As soon as these things are revealed, you just know that Jack has some secrets that have to do with Oliver’s ancestors, and there will be a time-traveling element that centers on Spring Manor. The cinematography lighting turns brown in the time-traveling scenes. It’s all so hokey and predictable. The musical score by Andrew Morgan Smith is trying to evoke noirish thrillers from the 1950s, but it sounds very out-of-place in a movie that takes place mostly in the 2020s.

One day, Oliver and Jack are having a private conversation outside at Spring Manor. Jack takes out a pill bottle after Oliver says he has a headache, and he gives Oliver a pill. Jack tells Oliver to take the pill only after Oliver finds out what the ingredients are. Oliver says he’s had these headaches for a while—and the reason why he has these headaches is the most obvious reason when Oliver predictably finds out that he can time travel. It takes an awfully long time in the movie (after two-thirds of the movie have passed) before he discovers this time-traveling ability.

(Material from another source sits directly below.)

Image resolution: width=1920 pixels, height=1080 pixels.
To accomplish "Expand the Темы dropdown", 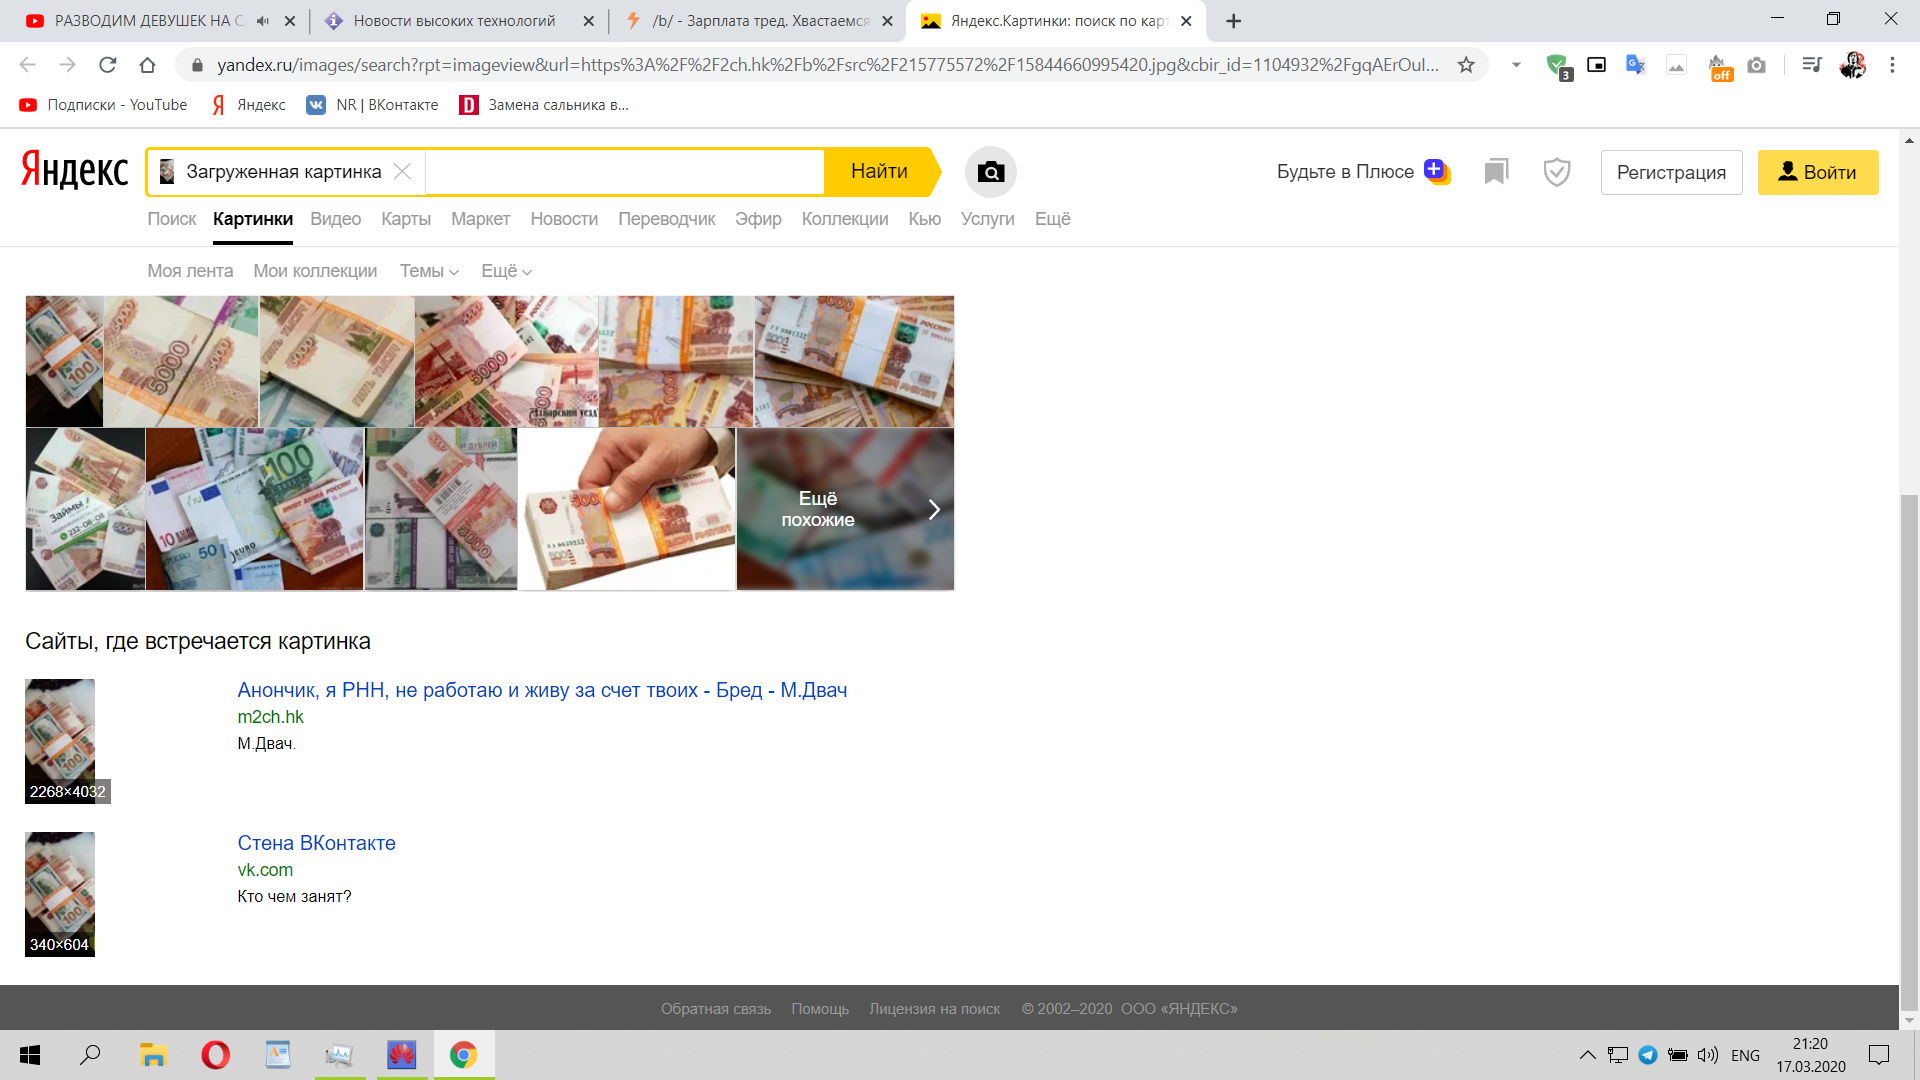I will click(x=429, y=271).
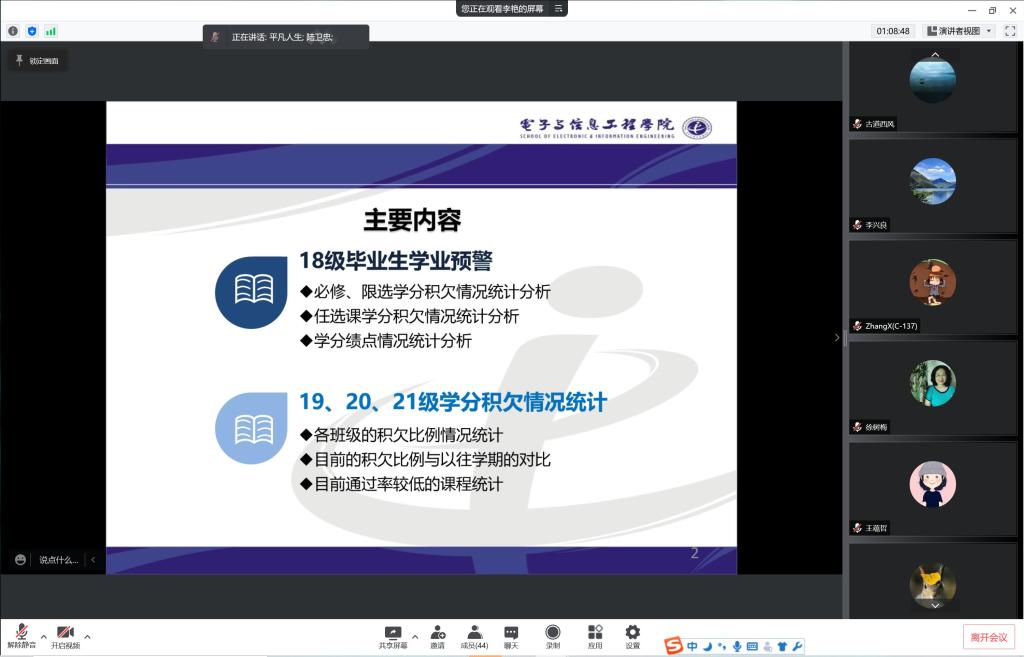
Task: Expand audio options arrow beside microphone
Action: [x=43, y=637]
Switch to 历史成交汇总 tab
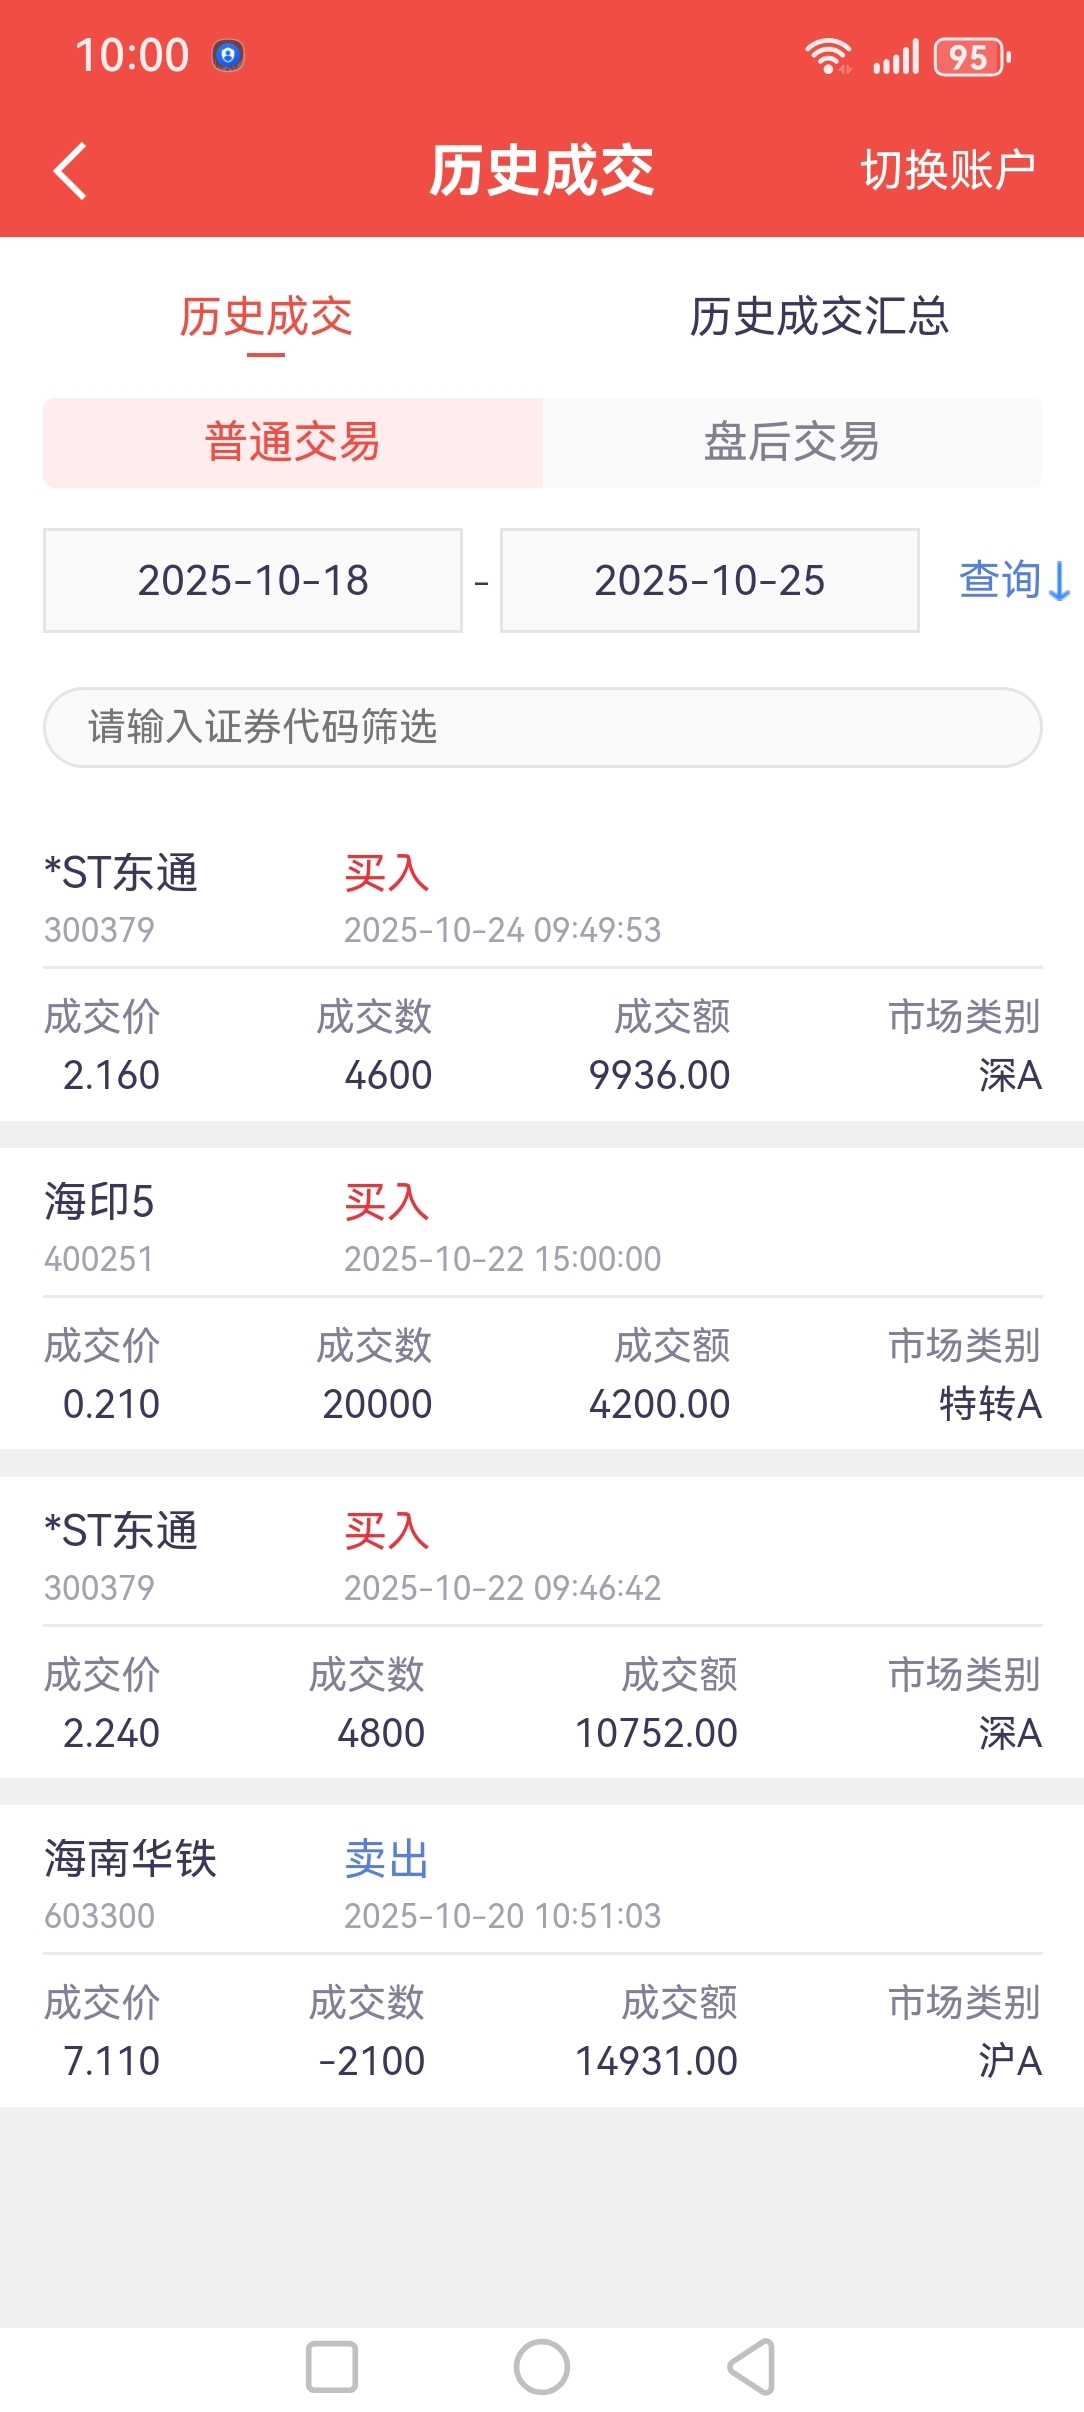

After Oliver gets this pill from Jack, there’s trouble in the Cook household when Oliver comes home to find out that a woman (whose face isn’t on camera in this scene) is in the living room, is claiming to be Oliver’s mistress, and has exposed their alleged affair to Caroline. This self-described mistress shows Caroline proof on her phone that Oliver has been cheating on Caroline. Caroline is devastated and immediately tells Oliver that she wants a divorce. This scene is shown early in the movie’s jumbled timeline, and the scene is revisited much later to reveal the identity of this “mistress.” This identity reveal is also no surprise.

Oliver is so distraught over Caroline wanting a divorce, he becomes suicidal. Before he goes somewhere with the intent to hang himself, he stops off at a strip club and gives a wad of cash to a stripper named Brittany, whose stage name is Vixen (played by Kayla Adams), and he tells her to use to money for the future college education of Brittany’s underage daughter. Oliver met Brittany on the night he went to this strip club with Cooper and Cooper’s date Alex Parker (played by Krista Dane Hoffman, also known as Krista Dane King), a seductive fashion executive who happens to know Caroline casually because they’re in the same yoga class.

All of these storylines and subplots are shown or explained in a very messy way in “Altered Reality,” which clumsily mishandles flashbacks with sloppily edited scenes that take place in the present day. There’s also a pivotal plot development involving someone from the past named Kate (played by Kate Reilly), who has a personal connection to certain people in the story. Ed Asner shares top billing in “Altered Reality,” but his screen time in the movie (as Jack’s family member Mike Wilson) consists of less than five minutes.

As the writer, star and one of the producers of “Altered Reality,” Agron looks like he made a vanity project, because his acting performance is among the worst in a movie filled with bad acting. The movie tries to blend several different story ideas into one big concept, but it just doesn’t work, like pieces of a puzzle that don’t fit. Even without all the plot holes and unanswered questions, “Altered Reality” is a very dull movie that’s supposed to be a sci-fi thriller but is really just a sci-fi clunker.

K Street Pictures released “Altered Reality” in select U.S. cinemas on February 16, 2024.